* _TASK DIRECTIONS_
Go through the lines below and count those that contain "Policy"; the number is all that should be returned.

[Source data]
※ ※ ※

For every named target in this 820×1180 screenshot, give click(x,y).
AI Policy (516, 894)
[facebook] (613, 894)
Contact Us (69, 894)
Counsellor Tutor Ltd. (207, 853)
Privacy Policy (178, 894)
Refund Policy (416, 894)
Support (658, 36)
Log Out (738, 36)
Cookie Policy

※ ※ ※

* _FINISHED EXERCISE_
4